Paul Cézanne completed his composition Still Life with Plaster Cast in 1894 and as well as being one of the last paintings he completed in his career, it is one of his more famous still lifes.
This work is often seen as one of the most radical compositions that Cézanne produced due to its abstract tendencies that heralded the coming of the Cubist movement.
In Still Life with Plaster Cast there is a clear distorting of the image. A dirty white colored plaster cast of a young boy with no arms is stood on a table among some fruit. The armless plaster cast (a plaster cast of cupid) is stood next to a painting of a bowl that appears to be holding two onions. However there is a blue cloth that appears to drape down from the picture of the bowl to the table. In fact, there are two blue cloths in the painting. Cézanne was playing with the complex nature of art and reality and he enjoyed expanding true images.
Cézanne's Still Life with Plaster Cast was also unusual because of its subject matter choice.

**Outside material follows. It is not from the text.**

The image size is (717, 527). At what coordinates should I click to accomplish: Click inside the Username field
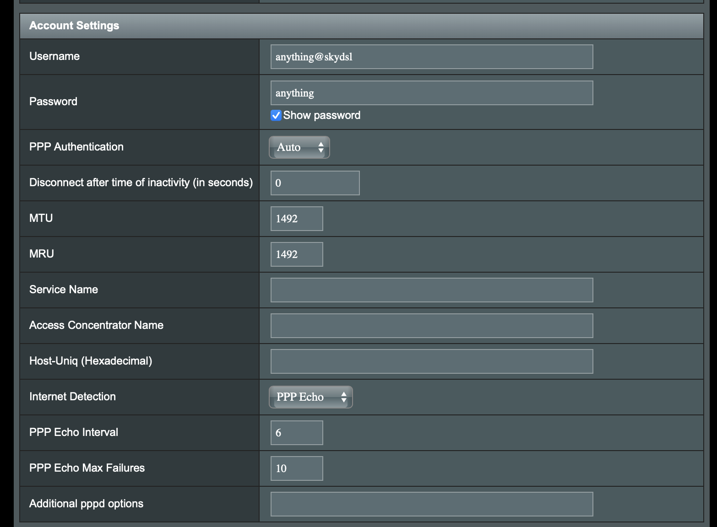point(431,56)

Not only was it a still life diverging from reality, but it was also mixing the mystical with the ordinary. The relationship between the natural and the mystical had been dealt with before (for example in Botticelli's Primavera) but Cézanne added a new element with his abstract tendencies.
After criticism and refusal to enter his works in mainstream exhibitions in 1895 Cézanne agreed with art dealer Ambroise Vollard to show his pieces in a solo exhibition. The showcase was very popular with a new audience who liked what he was doing in the studio.